Bu günün neden kara gün ilan edildiğini Ahmet HAKAN'IN bir yazısı ile cevaplamak istiyorum. Onun o yazısını okuduktan sonra ona olan saygım biraz daha arttı. Şöyle diyordu Ahmet HAKAN;
"Benim ailem hacı hoca takımından oluşmuş ve biz de o aile içinde yaşadık. 12 Eylül sabahı geceden bizde kalan y,ne aynı düşüncedeki insanlarla birlik sabah bizim evimizde uyandık. O sabah ailedeki telaşı size anlatamam. Herkes korku içindeydi. Beş katlı bir apartmanda oturuyorduk. Askerler bir anda doluştu apartmana. Herkes dua ediyor kendilerinin tutuklanacağını düşünüyordu. Ama kapımız vuurlmadı. Bir zaman sonra iki kişi askerlerin arasınad çıkartıldı apartmandan. Kimi tutuklamışlar diye sordular babama Babam da" beşinci katta bir sendikanın başkanı vardı onunla,üçüncü kattaki öğretmeni tutuklamışlar. Oh rahatladık demek bize el sürmeyecekler" ded ve herkes nefes aldı. O gün anlamamıştım neden bukadar sevinidklerini ama yılalr sonra anlıyorum." diyordu.

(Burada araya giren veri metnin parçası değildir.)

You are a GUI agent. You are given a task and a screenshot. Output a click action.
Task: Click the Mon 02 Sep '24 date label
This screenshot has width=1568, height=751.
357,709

Ama ne yazık ki hala aramızda anlamayanlar var Atiye hanım.
Güne düşen yazınızı kutluyorum. Sevgiler yüreğinize. Suçluların cezasız kalmaması dileği ile
onurumsun tarafından 9/13/2009 2:41:47 PM zamanında düzenlenmiştir.
NEDEN Mİ ? İkisinin de ortak noktaları var.En başta gelen ortak özellikleri,İşkence-adam asmak veya öldürmek ve bundan zevk almak.Dahası ikisi de ressam ama bizimki NÜÜRES.
Yani Marmaris tepelerindeki deniz manzaralı o muhteşem malikanesinin kendisine verdiği haz ve sonsuz ilham ile en müstehcen resimleri çizmekten çekinmeyen bir yaratık.Allahtan ki son bir kaç aydır hasta ve şuuru kısmen kapalı ama ölmesin yooo...bu millete çektirdiği o korkunç acıların,işkencelerin bedelini en azından kısmen de olsa yattığı yerden ödesin.Çok acılar çeksin.Ölüm onun için bulunmaz nimet olsun ...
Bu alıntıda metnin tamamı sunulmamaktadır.